- _Excerpted text_:
We'll never quite know for sure, of course, how much his views have changed.

Even if he has changed, does it matter?

While it is true that Yale does not reject qualified applicants on the basis of their beliefs, this man went beyond beliefs. He did not just think or speak these thoughts. True, he does not seem to be guilty of actively perpetrating these horrors, but he served in an official capacity in one of the worst regimes in the world's history.

Assuming for a minute, that his prior work history should not be a barrier, the question becomes whether or not he really is so exceptional that he merits admission to one of the world's most selective universities in the world.

Academically, he seems to struggle with his classes in his special program. He does okay, but most work extremely hard to earn satisfactory grades in a class that he really should excel in:

And all the young minds around him were so fresh, it was daunting sometimes, people who looked as if they were hardly paying attention in class blazed through their exams. [...] He was happy about his grades after the fall-term finals. He had a 3.33 G.P.A. He had done better than he thought in Managing the Global City and worse than he expected in Terrorism: Past, Present and Future.

Keep in mind this is as a special student in a non-degree program--not as a regular student. Decent, but not Yale's usual caliber.

- _To-do item 1_:
In the excerpt about the Yale special student above, what G.P.A. did he have after the fall-term finals?
- _To-do item 2_:
Write the next paragraph of the excerpt about the Yale special student, picking up after its final sentence.

- _Given data_:
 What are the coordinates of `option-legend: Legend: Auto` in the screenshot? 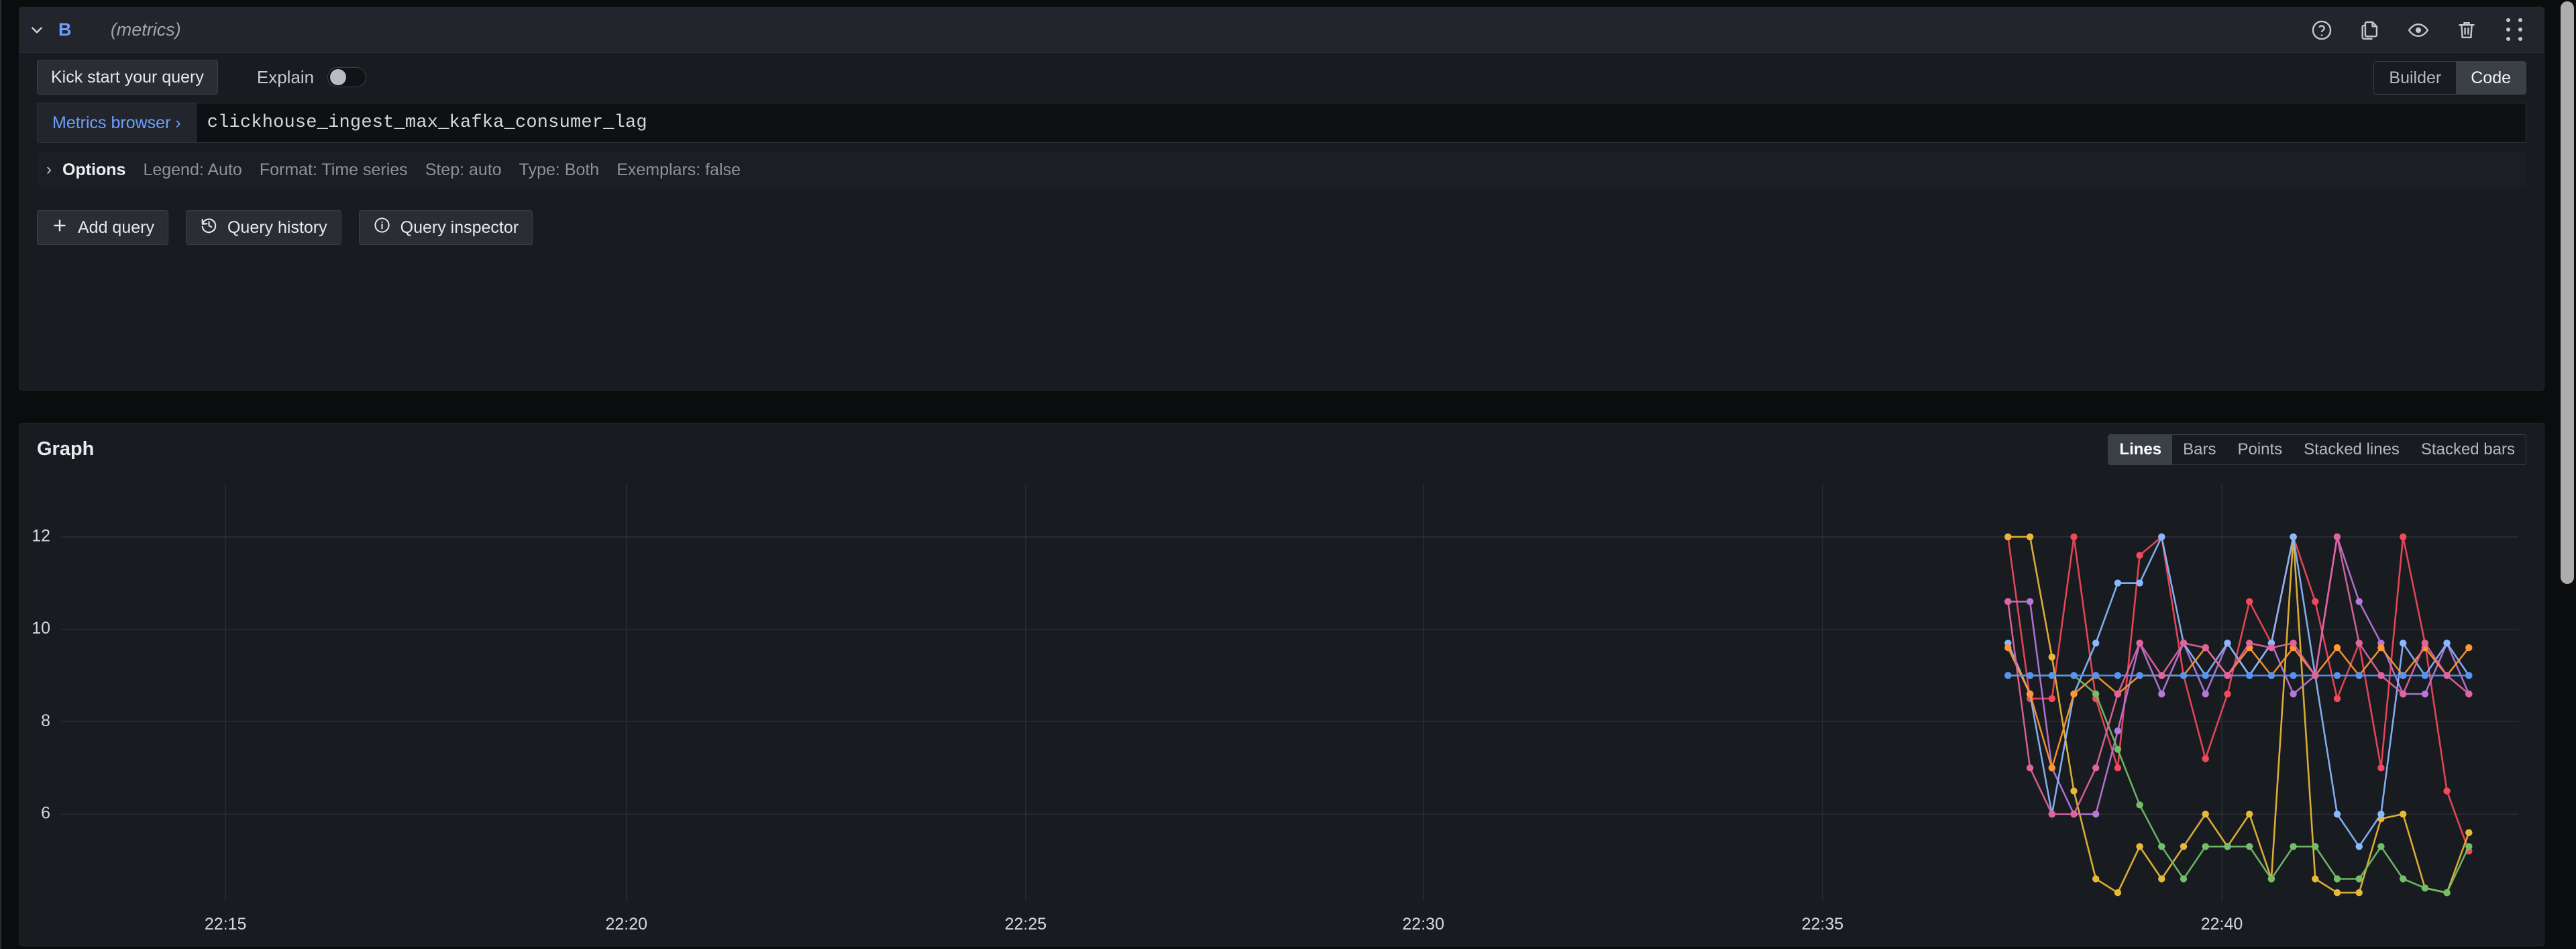 It's located at (192, 170).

- _Response box 1_:
3.33

- _Response box 2_:
Academics isn't everything, however. Diversity of experience and ideas is an important part of college. However, this student tries to avoid discussing his experiences openly with his classmates. Who could blame him? At the same time, if he wins admission based on the idea that he will share this experience, that does not seem to be the case.

The Yale Daily News columnist suggests that perhaps the Yale experience will liberalize Rahmatullah Hashemi and that he will bring this experience to bear when he returns to participate in a newly democratic Afghanistan.

Perhaps, but aren't there any future Afghani leaders who are not tainted with a connection to the Taliban?

We may forgive those who were caught up in the spirit of a reprehensible regime, but we must never forget that there were always those who resisted.